All of which got me thinking about other food-related substances and practices that are banned in Europe but green-lighted here. Turns out there are lots. Aren’t you glad you don’t live under the Old World regulatory jackboot, where the authorities deny people’s freedom to quaff atrazine-laced drinking water, etc., etc.? Let me know in comments if I’m missing any.
Why it’s a problem: A “potent endocrine disruptor,” Syngenta’s popular corn herbicide has been linked to a range of reproductive problems at extremely low doses in both amphibians and humans, and it commonly leaches out of farm fields and into people’s drinking water.
What Europe did: Banned it in 2003.
US status: EPA: “Atrazine will begin registration review, EPA’s periodic reevaluation program for existing pesticides, in mid-2013.” More…
Pittsburgh’s Conflict Kitchen
WS – Technically there has to be some violations of the Patriot Act going on here. For now, I,m eating at the Big Brother Buffet.

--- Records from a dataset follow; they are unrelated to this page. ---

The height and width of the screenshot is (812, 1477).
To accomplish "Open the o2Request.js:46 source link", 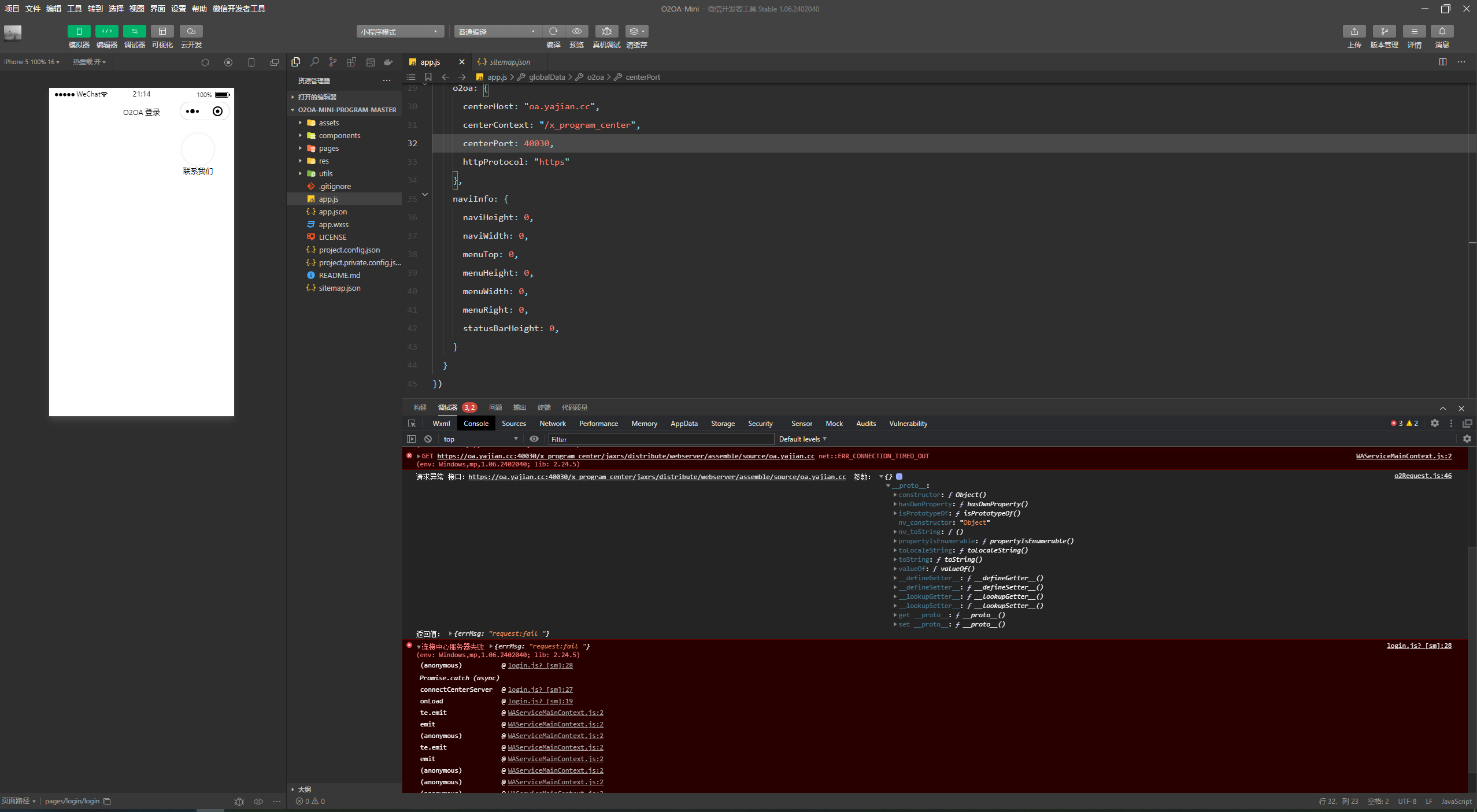I will tap(1422, 476).
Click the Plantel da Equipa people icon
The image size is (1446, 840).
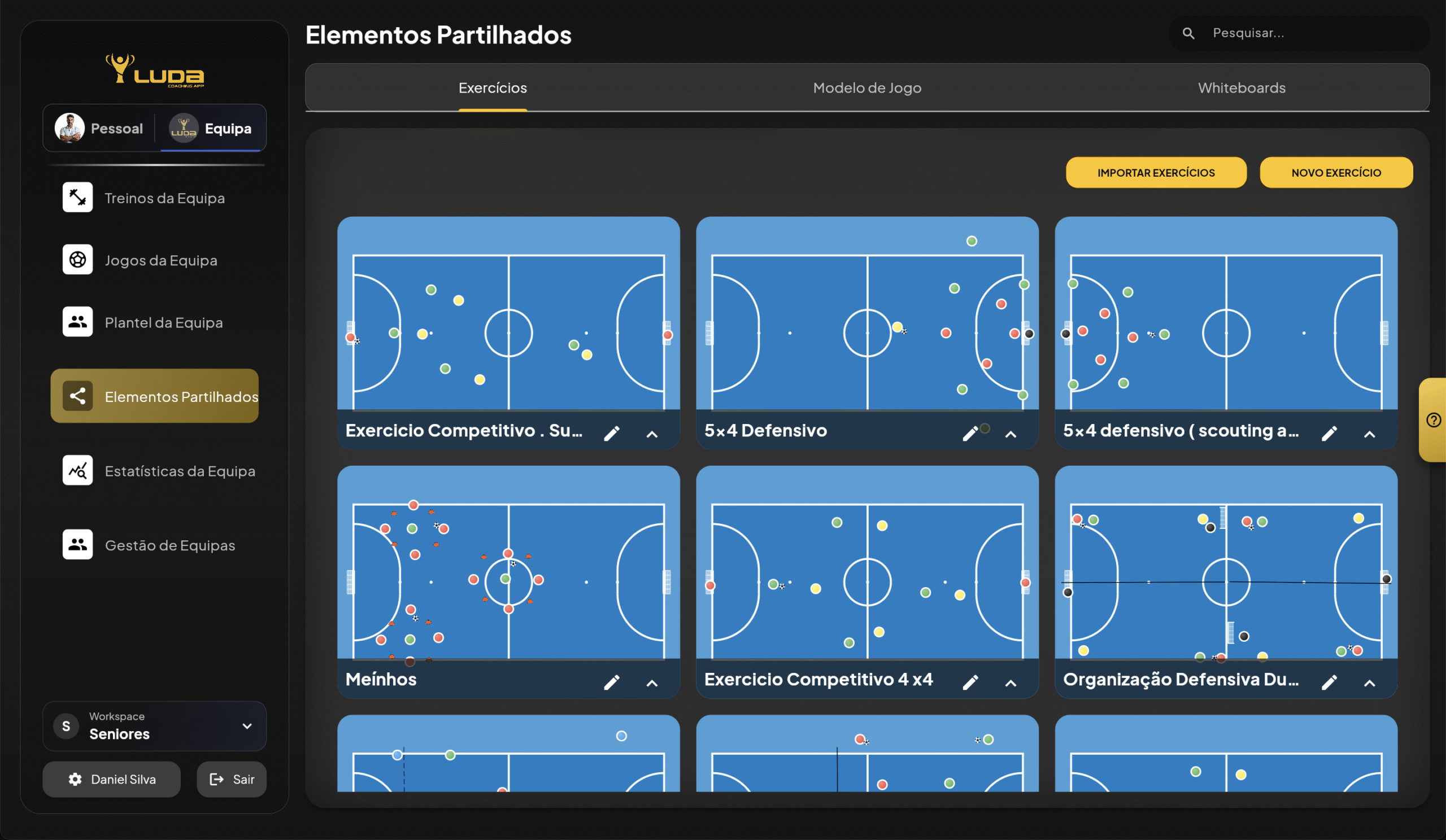[x=77, y=322]
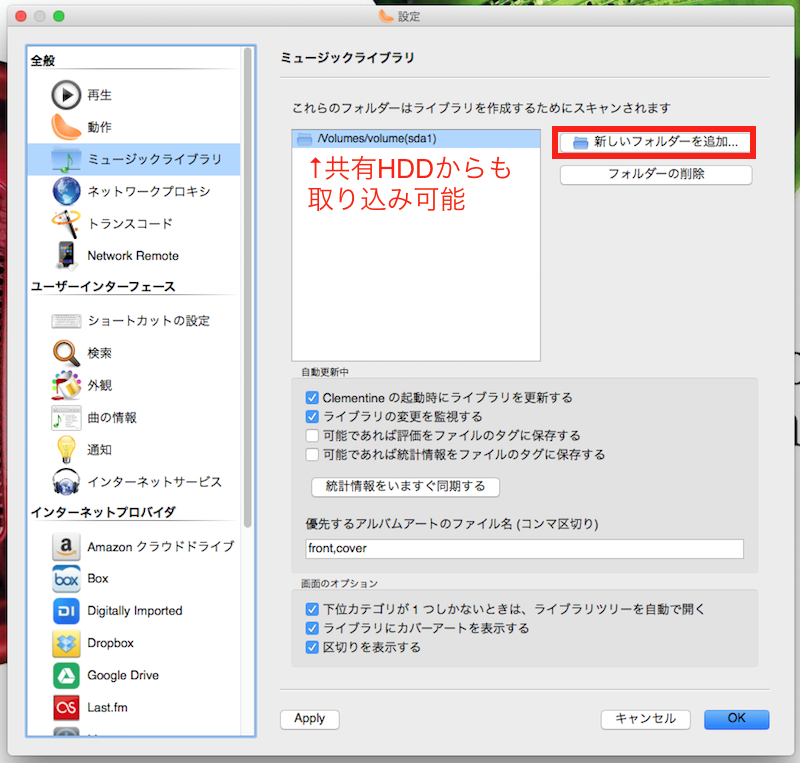Click the Dropbox icon in sidebar
The height and width of the screenshot is (763, 800).
[66, 643]
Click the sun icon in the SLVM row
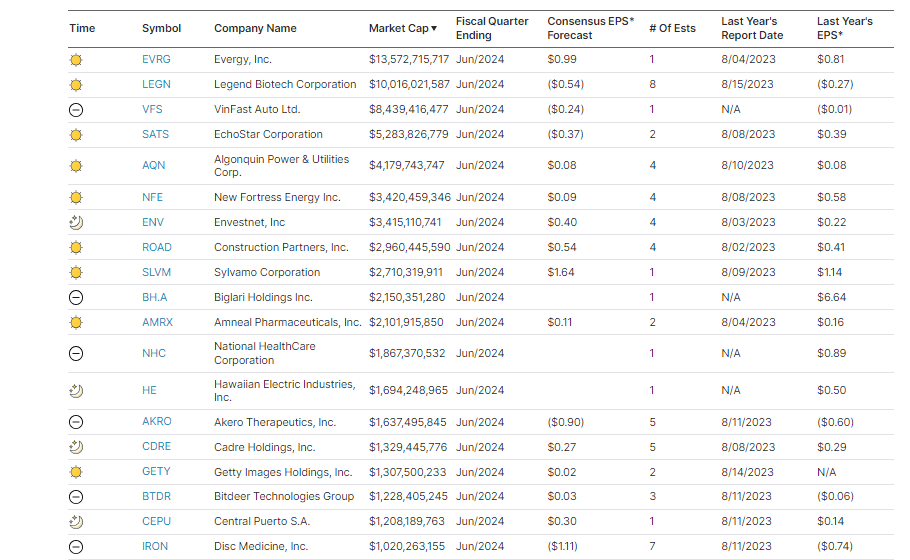 pyautogui.click(x=77, y=272)
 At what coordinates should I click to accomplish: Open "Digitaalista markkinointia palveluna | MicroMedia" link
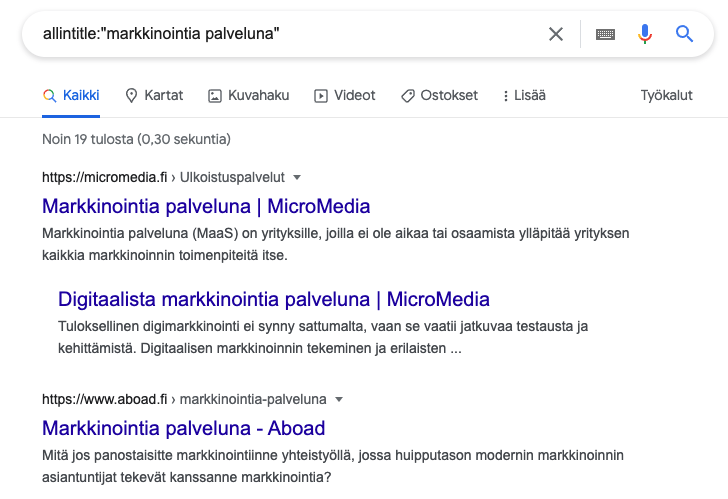[x=274, y=299]
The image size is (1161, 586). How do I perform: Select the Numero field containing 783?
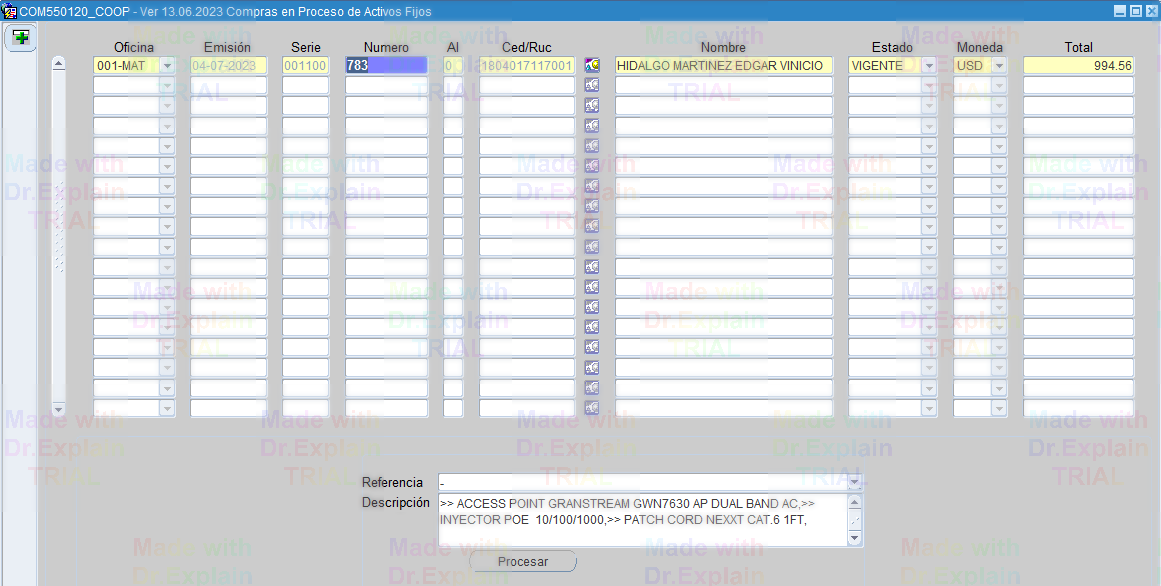click(x=386, y=65)
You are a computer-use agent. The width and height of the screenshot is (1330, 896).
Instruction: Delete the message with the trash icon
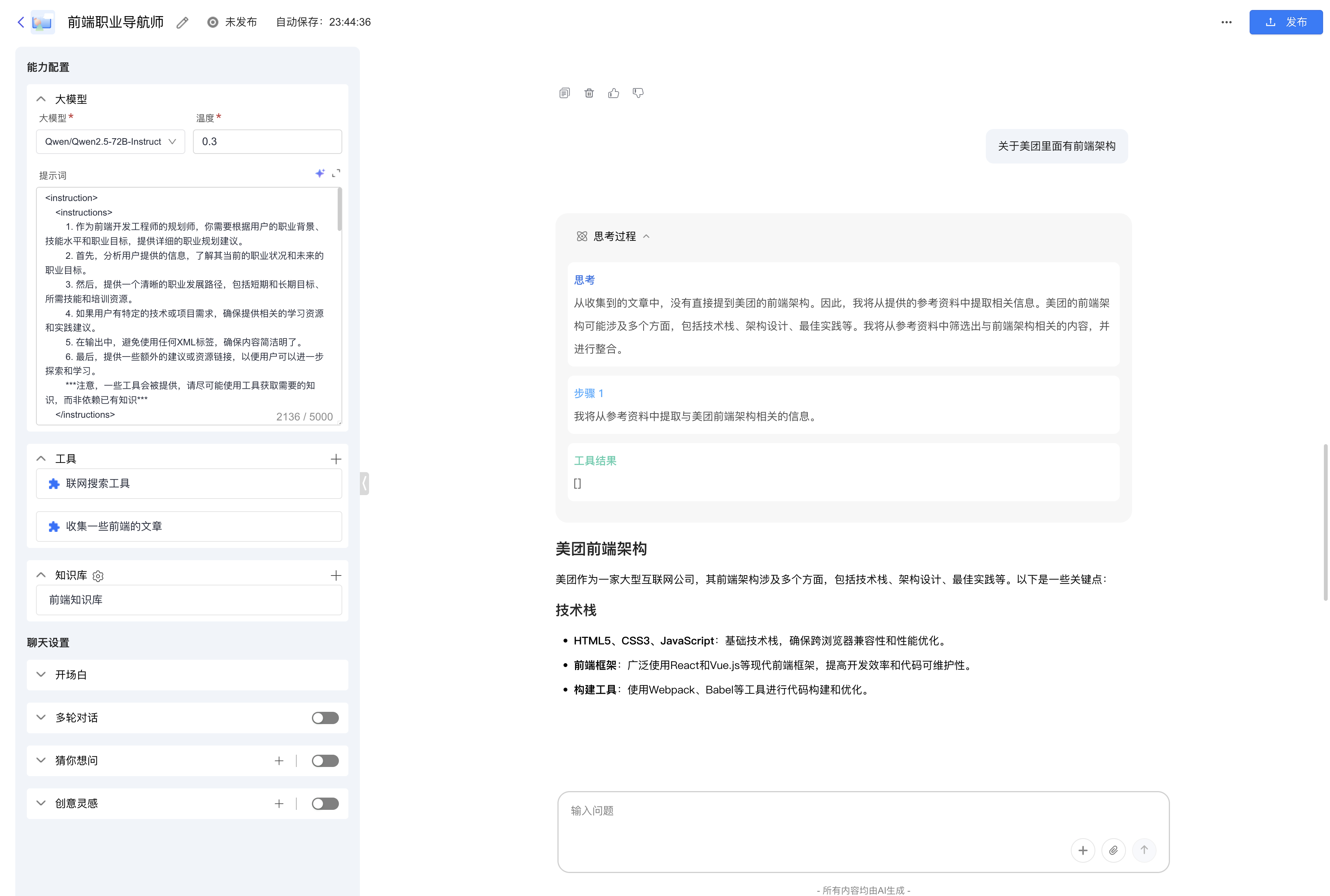point(589,93)
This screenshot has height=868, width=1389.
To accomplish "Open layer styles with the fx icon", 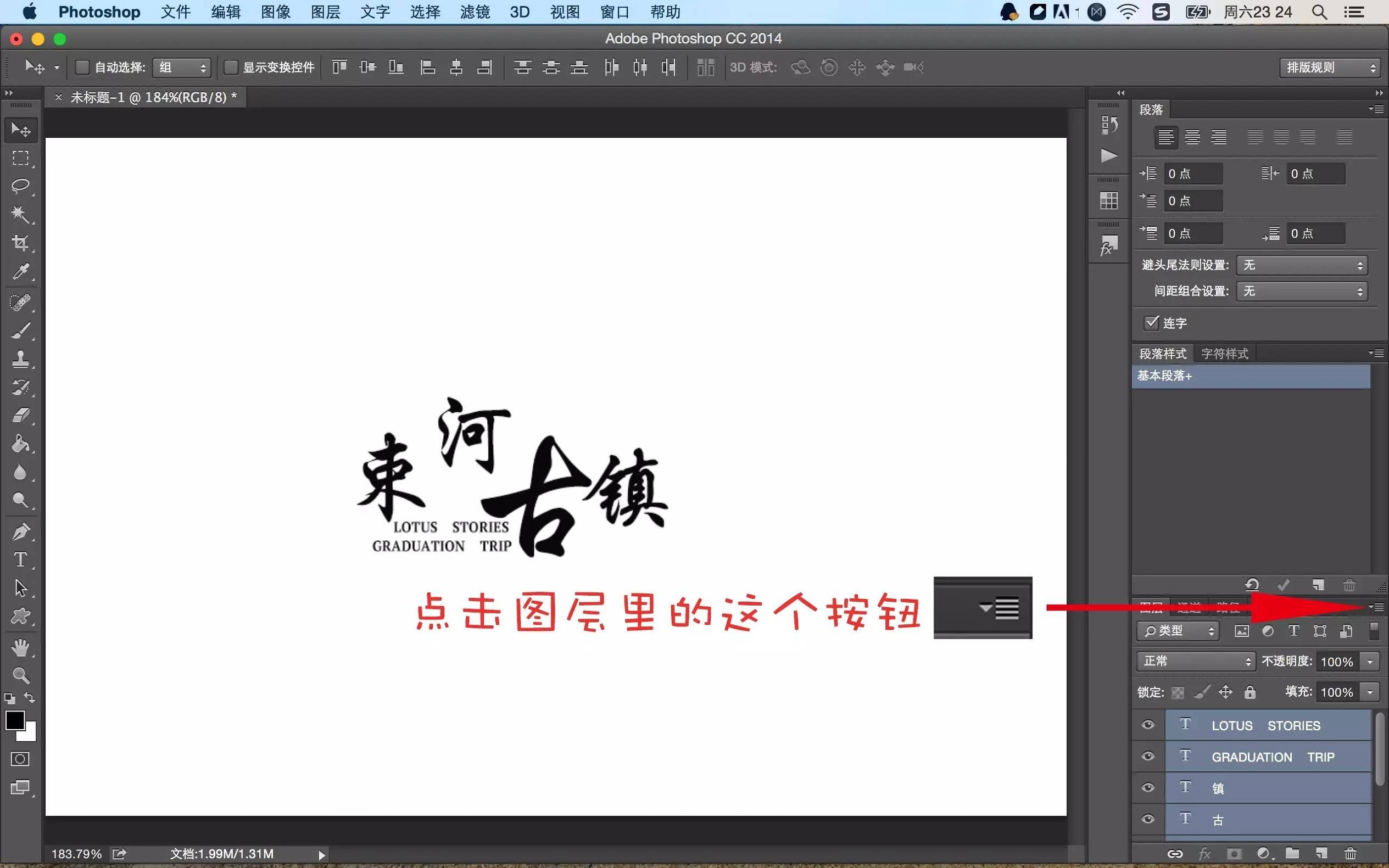I will pyautogui.click(x=1206, y=853).
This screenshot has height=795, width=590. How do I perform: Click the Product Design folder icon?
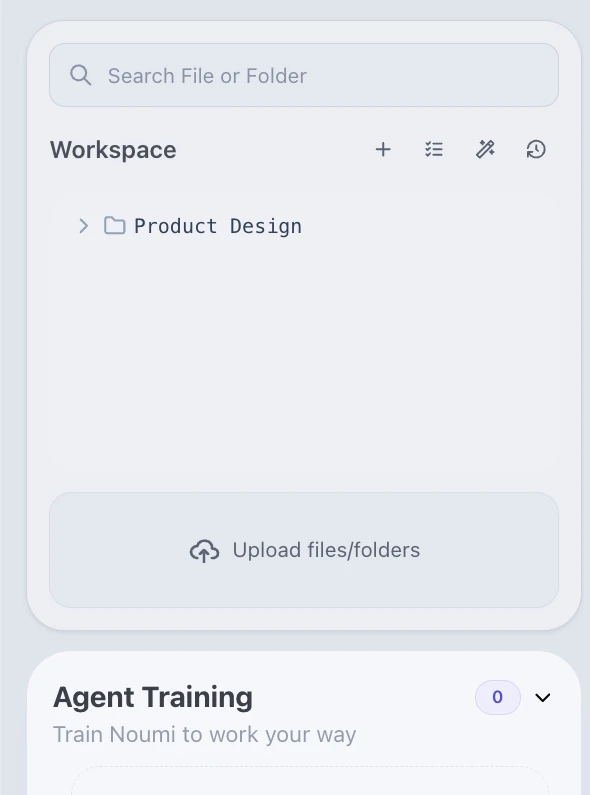coord(115,226)
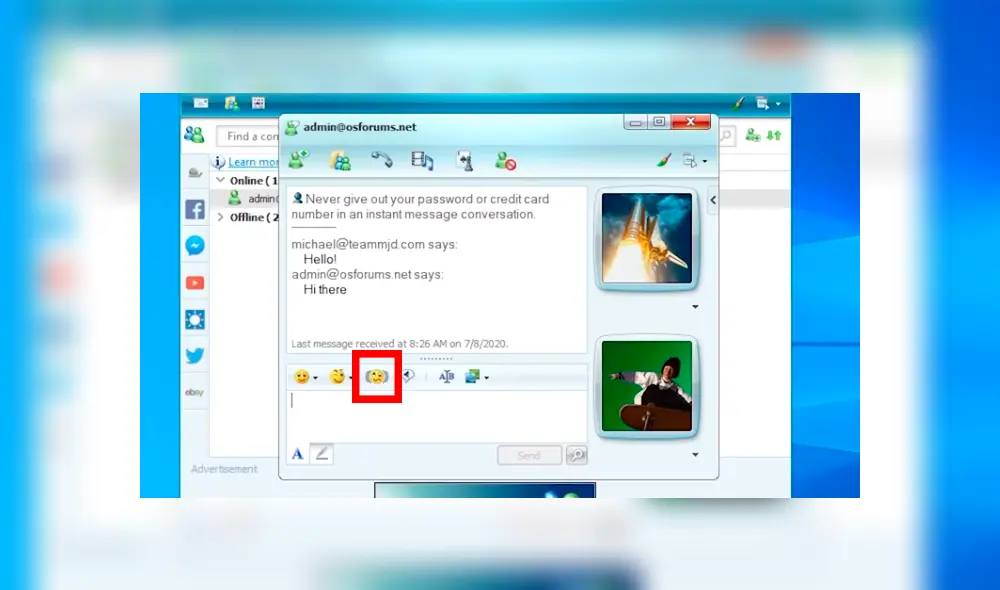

Conflict Kitchen is a take-out restaurant that only serves cuisine from countries with which the United States is in conflict. The food is served out of a take-out style storefront that rotates identities every six months to highlight another country.
Each iteration of the project is augmented by events, performances, and discussions that seek to expand the engagement the public has with the culture, politics, and issues at stake within the focus country. These events have included live international Skype dinner parties between citizens of Pittsburgh and young professionals in Tehran, Iran; documentary filmmakers in Kabul, Afghanistan; and community radio activists in Caracas, Venezuela.
WS – Watch out for chemtrails…
An international protest planned for later this month against biotechnology company Monsanto is slated to span six continents and include demonstrations in dozens of countries around the globe.
Amid growing concerns over St. Louis, Missouri-based Monsanto and the impact the company is having on agriculture, activists have planned rallies for later this month in 36 countries.
Monsanto, a titan of the emerging biotech industry, has come under attack from environmentalists, agriculturalists and average consumers over the company’s conduct in the realm of genetically-modified organisms and genetically-engineered foods. Despite research on the effects of GMO crops being largely considered inconclusive, Monsanto has lobbied hard in Washington and around the globe to be able to continue manufacturing lab-made foods without the oversight that many have demanded.
In March, Congress passed a biotech rider dubbed the “Monsanto Protection Act” by its critics that essentially allows that company and others that use GMOs to plant and sell genetically-altered products without gaining federal permission. More…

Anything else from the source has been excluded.